当主継承編 それぞれの思い
続いて、水園家の番になり、千季含め水園家の当主候補らが前に出て来る。
水園家の神力者は皆、当主の息子で、千季からすれば実の兄二人という関係。
そんな三兄弟の中でも、千季は一番、神力が強い。
「……割れちゃった」
その瞬間、拍手が巻き起こる。
千季は、見事に岩を割ることができ、晴れて当主となったのだが、その表情は何処か嬉しくなさそうだ。
「おめでとう、千季」
兄二人がそう言って、千季を祝福する。
基本、一番目の子どもに神力が高く引き継がれるが、末っ子の千季に引き継がれ、周りの者は、兄二人と千季の事を比べては、兄二人のことを悪く言った。
千季は、兄二人の事は普通に好きだが、幼い頃からずっと比べられ、何処か気まずさが千季にあった。
だが、兄二人はいつも、自身よりも力を持つ千季の事を、僻むわけでもなく、悪く言うわけでもなく、ただただ修行に励んでいた。
そんな兄二人のどちらかが、当主に相応しいと思っていた千季。
それに千季自身、当主の座所か、皇帝の座は微塵も興味がなく、なりたくないと思っていた。
だが、岩が割れた以上、当主には絶対にならなければならない。
それに、色々と思うことがあるだろうが「おめでとう」と素直に祝ってくれる兄二人に、嫌そうな態度を取るのは失礼だ。
千季は笑みを浮かべ「ありがとう、兄さんたち」と答える。
「……次は、ボクらの出番だよ」
岩を割った千季を見ながら立ち上がり、後ろにいる人物にそう声をかける文月。
文月に声をかけられた人物は「わかってる」と無愛想に答え、立ち上がる。
風音家の神力者は、分家の文月と当主の息子のみ。
当主には、他にも息子はいるが、神力を持って生まれたのは、次男坊の彼だけだった。
だが、その次男坊も神力はとても強いものとは言えず、分家である文月の方が遥かに神力は高く、風音当主は神力が高い文月を、本当の息子のように可愛がっており、次男坊の彼と文月の関係はあまり良いものではない。
「……文月様。お見事です」
案の定、岩を割ったのは文月で、周りからは拍手が起きる。
岩を割るのに、神力の強さは関係ない。
当主の実の息子だから、最後に割るのは自分だと思っていた次男坊の彼は、この結果に絶望した表情を浮かべている。

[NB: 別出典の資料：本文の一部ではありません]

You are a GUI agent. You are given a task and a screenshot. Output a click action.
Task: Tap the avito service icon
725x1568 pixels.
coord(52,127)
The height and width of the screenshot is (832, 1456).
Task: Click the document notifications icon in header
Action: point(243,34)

そんな彼を見た文月は「これでもう、何かにつけて、君に突っかかられる必要はなくなるね」と言い残し、自身の席に戻る。
文月にそう言われた彼は「くそっ……!」と吐き捨てると、自身の席とは違う方に歩いて行く。
藍良はどうしたものかと、皇帝の方を振り返る。
皇帝は「放っておけ。泣こうが喚こうが、彼は岩を〝割れなかった〟それだけだ」と言う。
一見冷たく思えるもの、当主になったものが何を言っても、慰めにはならない。
それをわかっているため、皇帝はそう言ったのだ。
皇帝の言葉に、藍良は進め直す。
「続いて、雷林様。準備の方お願いしま……って涼雅様! お待ちください!!」
藍良は突如そう慌て出す。
何故なら、涼雅は勝手に岩の前へと行くと、勝手に手に神力を込めだし、岩にぶつけようとしたからだ。
藍良が慌てて止めたのも束の間、涼雅は神力を岩にぶつける。
「……なんか思ったより簡単なんだな」
涼雅はそう呟くと、あっさりとそのばをあとにする。
あまりにも急な出来事だったため、しばらくしてから拍手が巻き起こる。
涼雅も無事、岩を割ることができたのだった。